Quem sou eu, afinal? Ou, dizendo de uma maneira mais correta a meu ver, em quem venho me transformando nesses anos todos? Sim, pois eu e o mundo temos mudado desde a primeira vez que ouvi a canção. E as transformações que ocorreram foram muito radicais, pois a ouvi pela primeira vez no final dos anos 1970, e já estamos em 2021. E o mais complicado de tudo: neste momento da vida sou professor, e sigo a escrever. Dois ofícios que pressupõem ouvintes e leitores; dois caminhos que sugerem haver gente que aprende comigo. Comigo? Eu, que sou a “metamorfose ambulante” do Raul, o “homem que não se banha nunca duas vezes no mesmo rio”, do Heráclito? Eu que não sei do presente, pois está se transformando no instante em que meus dedos deslizam por este teclado? Do futuro, o que poderei dizer? (No início de 2019, jamais se poderia sonhar que, no ano seguinte, estaríamos reféns de um vírus – este, biológico; além de outros ideológicos, políticos, insanos e criminosos?) O que será de nós? Como ensinar sobre o que teremos de fazer a partir do que viermos a ser? O que seremos? Em que nos transformaremos? A canção bateu forte a ponto de me fazer pensar demais: meus leitores e meus alunos são pessoas diferentes, por exemplo, do que eram antes da pandemia. E temos pensado e refletido, durante este período, cada qual em uma prisão diferente. E quando nos libertarmos? Ou: quando houver a liberdade, como pensarão e agirão os sobreviventes?


O “quem sou eu da canção” tornou-se anacrônico? Ou será que se revela, renasce e se ressignifica a cada dia? Então, o que devo escrever, o que devo dizer aos meus alunos? Falar do passado? Por quê? O passado não nos soprou esta realidade, por mais atentos que estivéssemos? Presente? De quem: meu, de vocês, deles? Que será da minha profissão; o que estará acontecendo com a cabeça daqueles que, de repente, cuidam de pacientes com Covid (aos montes) nos hospitais; como anda pensando o poeta, que não encontra lágrimas novas nem pode se valer das antigas para compor; o que sentem as pessoas que têm de trabalhar (se arriscar) e encarar o vírus diariamente; quais os valores e os interesses de políticos e mandatários que cuidam ou abandonam a crise? O que dizer? A realidade estudada racionalmente poderá me ajudar? Ou, enfim, terei de enveredar por caminhos mais heterodoxos?

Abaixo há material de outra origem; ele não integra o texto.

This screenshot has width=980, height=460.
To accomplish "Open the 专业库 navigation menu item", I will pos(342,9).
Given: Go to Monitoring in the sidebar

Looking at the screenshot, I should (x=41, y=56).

Talvez deva ouvir novamente essa canção. Não tanto pela letra, pois acho que já a conheço de cor. Talvez a realidade possa ter algum pote de ouro escondido onde ninguém imagina. Sim ... Por que não? Quem sabe o saxofone possa conter alguma nota da qual não me tenha dado conta ainda. Isso! Algo como um evento insólito e vital na natureza; algo imperceptível imediatamente, mas que me faça, pelo menos, encontrar um vínculo ainda desconhecido com o (sempre novo) mundo. Algo que se revele forte, e me convença a não querer parar. Não agora!

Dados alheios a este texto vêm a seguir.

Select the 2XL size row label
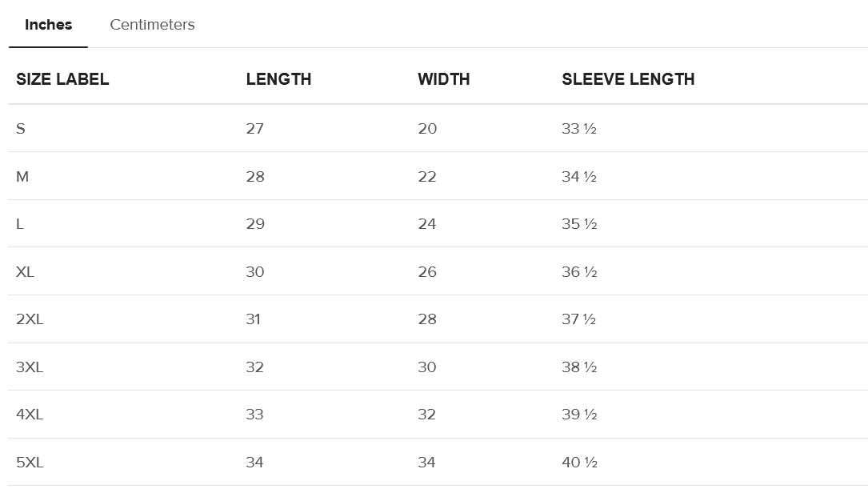Image resolution: width=868 pixels, height=493 pixels. click(x=30, y=319)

João Luiz Muzinatti - abril de 2021


1- Aqui, podemos traduzir como: “mandaram-me embora a fim de me ensinar a ser sensato, lógico, responsável, prático; e então me mostraram um mundo onde eu poderia ser confiável, clínico, intelectual e cínico o suficiente”.

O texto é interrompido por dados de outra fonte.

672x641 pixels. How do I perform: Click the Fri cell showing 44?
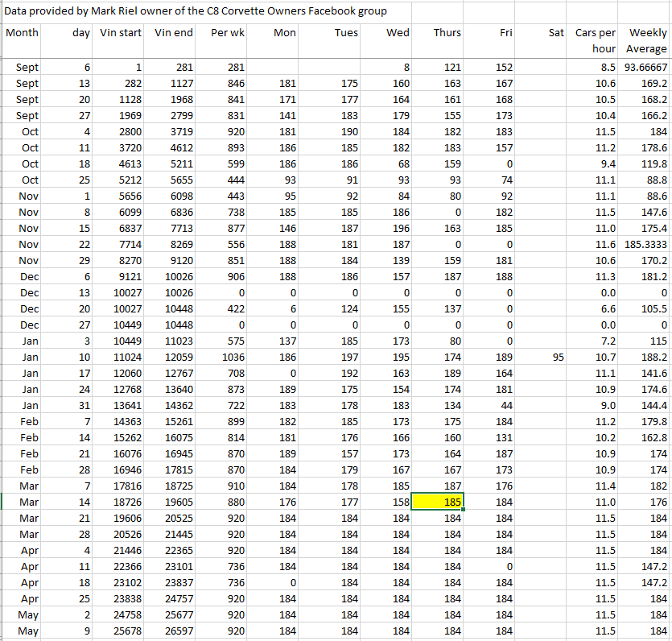489,405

2- [1] E estes versos podem querer dizer: “agora, veja bem o que você diz ou eles vão te chamar de radical”.


3- [1] “Por favor, me diga quem sou eu, quem sou eu, quem sou eu”.







1- [i] Aqui, podemos traduzir como: “mandaram-me embora a fim de me ensinar a ser sensato, lógico, responsável, prático; e então me mostraram um mundo onde eu poderia ser confiável, clínico, intelectual e cínico o suficiente”. 2- [ii] E estes versos podem querer dizer: “agora, veja bem o que você diz ou eles vão te chamar de radical”. 3- [iii] “Por favor, me diga quem sou eu, quem sou eu, quem sou eu”.